| I just got off a conference call with Virginia Senators Mamie Locke and Donald McEachin, along with Delegate Bob Brink, to discuss the offensive comments made by Republican Party of Virginia (RPV) Chair Pat Mullins during this weekend's RPV "Advance" (aka, "retreat") in Hot Springs, Virginia. The first offensive quote by Mullins was that "Obama's so close to death that Terry McAuliffe is about to buy a life insurance on him." Here are the responses by McEachin, Locke and Brink.
Sen. McEachin: "Sadly, this isn't the first time Virginia Republicans have used offensive, violent rhetoric against President Obama. In September 2012, the Mecklenburg County Republicans put offensive photos on their Facebook page. And in 2011, Loudoun County Republicans sent out a Halloween mailer depicting President Obama as a zombie with a bullet hold in his head. Saying that President Obama is close to death is unacceptable in our political discourse, and the chairman really should be ashamed of himself. He's decried this type of rhetoric before...and yet somehow it keeps appearing in his speeches, in his public comments. To my mind, this is yet another example of just how unwilling to change and how unbridled in their opposition to President Obama the Republicans are. Instead of making insulting, incendiary comments about the President, intended to fire up the same Tea Party base that drove Virginia Republicans to statewide losses in 2013, Chairman Mullins would be better suited to look in the mirror and examine how out of touch Virginia Republicans have become with people across the Commonwealth. But that would require the GOP to acknowledge its past mistakes and to learn from them, and it's clear they have no interest in doing that." Sen. McEachin added that Gov. McDonnell should call for Pat Mullins to step down and put someone in place who will work to achieve results for Virginia and not just engage in offensive rhetoric.

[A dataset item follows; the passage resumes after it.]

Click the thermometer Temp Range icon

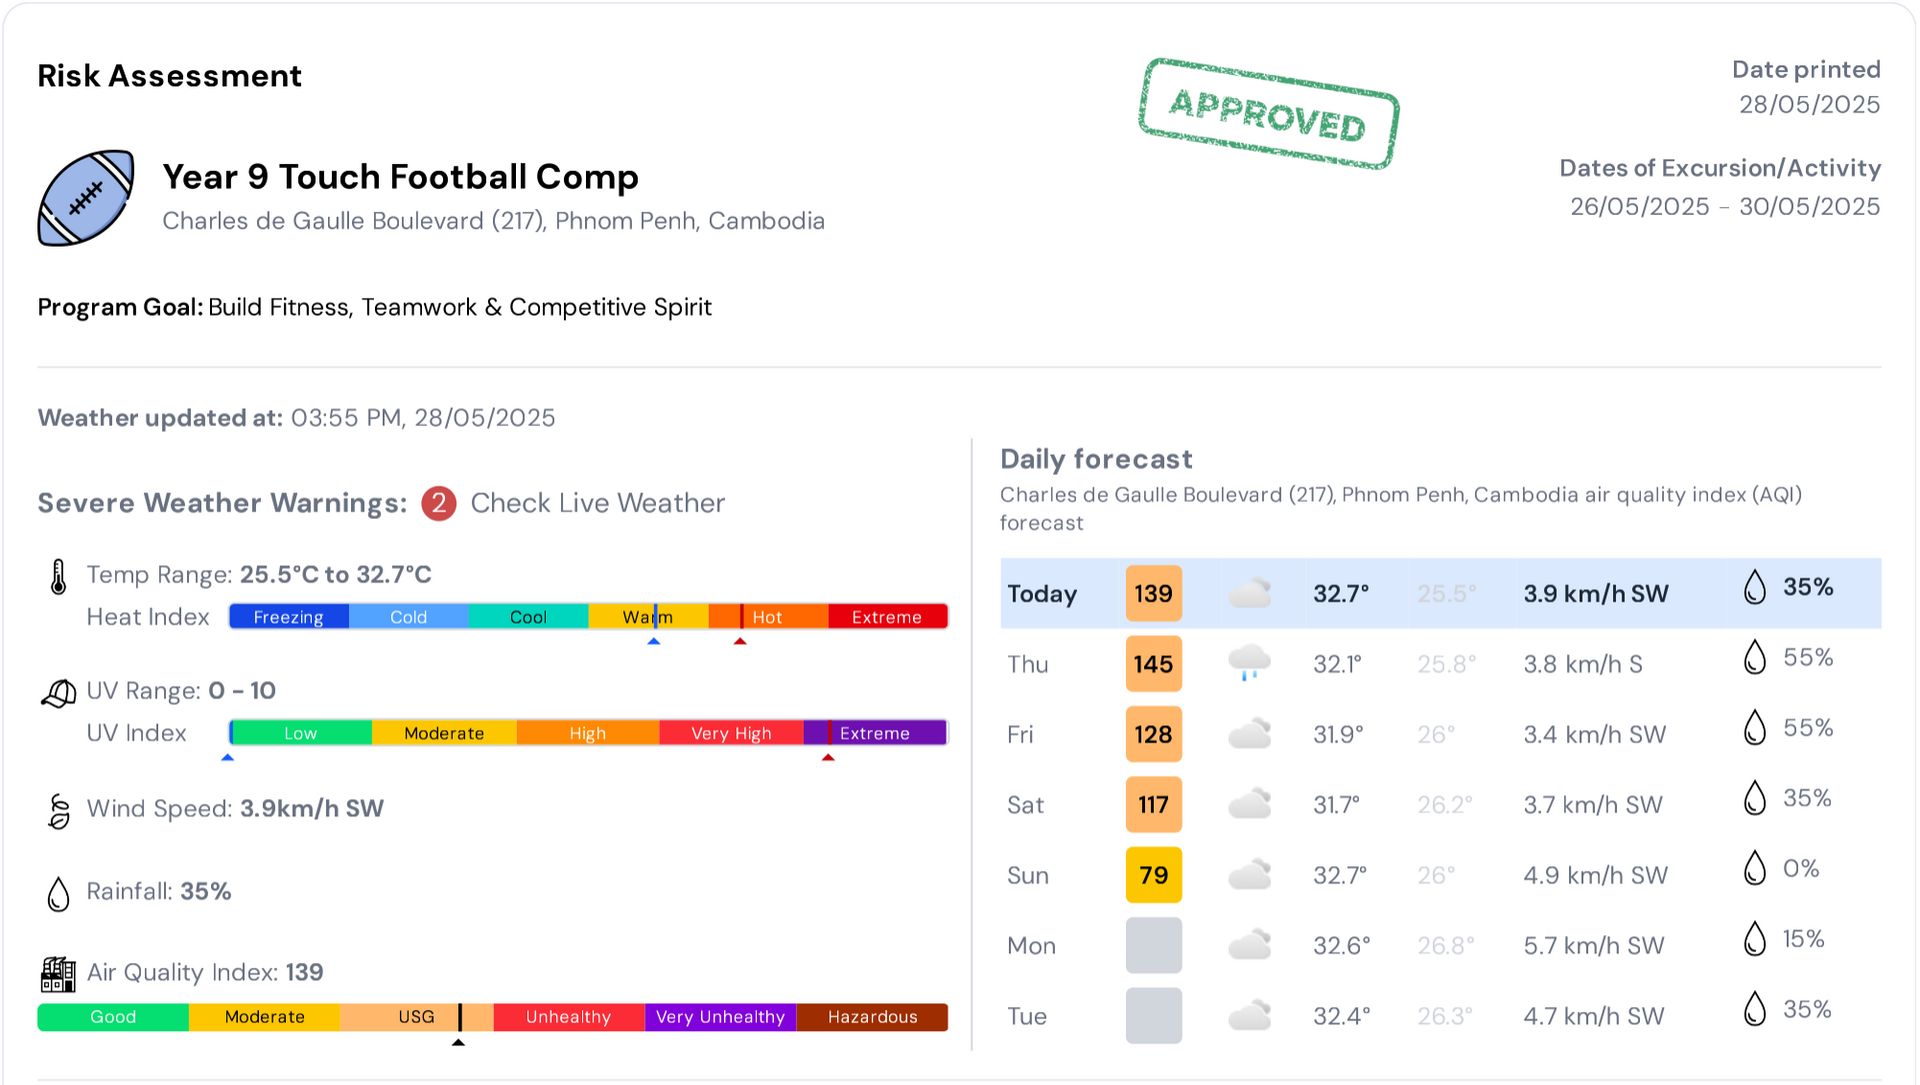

Sen. Locke: She highlighted Pat Mullins' comment that he's "looking forward to taking the gloves off" with Gov.-elect McAuliffe. According to Locke, it seems that Mullins "has taken a page out of Mitch McConnell's and Eric Cantor's playbook, that is to oppose and obstruct" and continue to fire up the Tea Party base. This strategy, in Locke's view, stands in stark contrast to Gov.-elect McAuliffe, who she says has reached out to Republican legislators and has demonstrated a real commitment to finding common ground in order to get things done. "Today's Republicans are dominated and controlled by the right wing, and Chairman Mullins' comments indicate that the Virginia GOP's strategy going forward will be to continue kowtowing to the Tea Party. That's disappointing, especially coming off an election in which Virginia Democrats swept all three statewide offices for the first time in nearly 25 years. You'd think Republicans would take this as an opportunity to learn from past mistakes and begin moderating their approach, but instead it's the same old Virginia GOP - get them fired up by Ken Cuccinelli, EW Jackson, and Pat Mullins." Finally, Locke agreed with McEachin that RPV Chairman Mullins should step down.
Del. Brink: According to Brink, "Chairman Mullins' comments are offensive, and they also show some real problems within the Virginia Republican Party." Brink added that it also "really calls into question whether the Republicans are willing to change, because this is the same vision that the voters rejected in 2013." Brink noted that the lineup at the VA GOP "Advance" this weekend included Ken Cuccinelli, EW Jackson, and Texas Gov. Rick Perry, all of whom tout the same strategy of Sen. Ted Cruz that shut down the government. Brink says he hopes that Mullins' offensive comments are just an example of a political operative throwing out red meat to the party's faithful, and not the party's philosophy going forward, because we need to work together in a bipartisan way. Finally, Brink agreed with McEachin that Mullins' rhetoric demonstrates that he's unwilling to work in a bipartisan manner and that Mullins should step down.